En décembre prochain, la Conférence sur le climat va se réunir à Paris pour fixer les objectifs à partir de 2020. La Suisse s'est déjà fixé pour objectif de réduire ses émissions de gaz à effet de serre de 50 pour cent par rapport à 1990, et cela d'ici 2030. Cet objectif ne pourra jamais être atteint si la loi n'est pas modifiée de façon à permettre à nouveau l'achat de certificats à l'étranger. Actuellement, un rapport de 1 à 100 est constaté entre le prix de la tonne de CO2 commercialisée sur le plan mondial et celui pratiqué dans notre pays. La politique climatique est un enjeu global et non uniquement national. Sans remettre en cause les contrats passés ou en cours dans notre pays, nous devons, dès 2020, donner à nouveau la possibilité d'acheter des certificats à l'étranger. Cette date n'est pas explicitement mentionnée dans la motion de commission qui vous est soumise, mais elle a tout de même été sous-entendue; nous vous prions donc de ratifier cette requête, le Conseil des Etats pourra en deuxième conseil préciser cela.
N'oublions pas non plus que sur le plan indigène, la source va une fois se tarir et qu'il faudra bien pouvoir continuer à soutenir des mesures en faveur de la préservation du climat.

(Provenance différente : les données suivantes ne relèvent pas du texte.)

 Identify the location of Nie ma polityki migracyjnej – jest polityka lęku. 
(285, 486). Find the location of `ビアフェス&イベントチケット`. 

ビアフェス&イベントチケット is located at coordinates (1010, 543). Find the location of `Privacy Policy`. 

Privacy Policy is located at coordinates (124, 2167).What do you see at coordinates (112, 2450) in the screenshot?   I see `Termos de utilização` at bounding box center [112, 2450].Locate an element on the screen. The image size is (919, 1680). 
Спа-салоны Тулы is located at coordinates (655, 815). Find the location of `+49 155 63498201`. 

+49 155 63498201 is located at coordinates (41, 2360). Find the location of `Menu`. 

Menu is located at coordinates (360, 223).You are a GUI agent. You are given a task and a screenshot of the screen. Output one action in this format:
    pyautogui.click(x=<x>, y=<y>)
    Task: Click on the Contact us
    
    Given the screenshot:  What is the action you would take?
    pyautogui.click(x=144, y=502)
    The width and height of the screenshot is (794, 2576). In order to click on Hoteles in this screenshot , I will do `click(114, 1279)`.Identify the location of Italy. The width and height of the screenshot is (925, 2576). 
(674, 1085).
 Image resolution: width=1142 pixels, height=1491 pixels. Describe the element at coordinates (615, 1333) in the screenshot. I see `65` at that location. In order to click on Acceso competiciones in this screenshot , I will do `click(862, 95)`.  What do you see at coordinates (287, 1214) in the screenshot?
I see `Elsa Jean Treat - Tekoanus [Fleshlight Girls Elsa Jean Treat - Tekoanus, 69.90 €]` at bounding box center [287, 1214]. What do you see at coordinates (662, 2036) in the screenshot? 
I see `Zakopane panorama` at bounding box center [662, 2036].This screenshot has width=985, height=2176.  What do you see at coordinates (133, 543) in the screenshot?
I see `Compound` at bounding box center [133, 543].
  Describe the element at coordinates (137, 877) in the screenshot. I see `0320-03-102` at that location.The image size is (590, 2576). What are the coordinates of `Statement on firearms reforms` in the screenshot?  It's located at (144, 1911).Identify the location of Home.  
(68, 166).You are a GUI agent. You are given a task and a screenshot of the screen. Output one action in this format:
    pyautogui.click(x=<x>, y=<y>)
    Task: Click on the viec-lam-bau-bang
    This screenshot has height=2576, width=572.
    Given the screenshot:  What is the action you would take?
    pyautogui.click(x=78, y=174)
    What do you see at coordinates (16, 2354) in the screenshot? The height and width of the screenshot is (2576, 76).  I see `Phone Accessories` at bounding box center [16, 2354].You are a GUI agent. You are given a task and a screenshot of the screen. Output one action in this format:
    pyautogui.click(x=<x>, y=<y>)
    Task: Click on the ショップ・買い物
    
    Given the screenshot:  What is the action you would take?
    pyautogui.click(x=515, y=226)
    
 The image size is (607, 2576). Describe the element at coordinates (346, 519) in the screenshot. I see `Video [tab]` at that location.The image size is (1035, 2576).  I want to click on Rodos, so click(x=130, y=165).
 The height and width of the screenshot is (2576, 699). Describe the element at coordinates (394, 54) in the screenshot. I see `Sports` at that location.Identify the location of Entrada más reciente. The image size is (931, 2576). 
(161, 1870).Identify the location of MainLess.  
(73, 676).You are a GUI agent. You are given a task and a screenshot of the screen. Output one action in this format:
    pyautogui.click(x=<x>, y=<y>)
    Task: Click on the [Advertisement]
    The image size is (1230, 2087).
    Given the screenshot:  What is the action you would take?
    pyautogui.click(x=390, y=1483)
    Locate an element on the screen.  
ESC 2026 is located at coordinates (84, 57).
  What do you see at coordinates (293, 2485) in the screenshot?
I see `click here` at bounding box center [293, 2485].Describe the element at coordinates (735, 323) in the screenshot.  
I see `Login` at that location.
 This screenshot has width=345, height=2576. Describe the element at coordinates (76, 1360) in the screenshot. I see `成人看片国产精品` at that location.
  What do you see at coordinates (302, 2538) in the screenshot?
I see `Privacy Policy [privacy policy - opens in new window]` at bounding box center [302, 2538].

Ceci ne pourra pas avoir lieu sans la possibilité de recourir à une compensation de CO2 à l'étranger. Nous contribuerons ainsi à apporter sur le plan mondial notre pierre à l'édifice et nous nous donnerons plus de chances pour atteindre les objectifs fixés.
C'est dans ce sens que la CEATE, par 12 voix contre 10 et 3 abstentions, vous invite à accepter la motion de commission qui vous est soumise.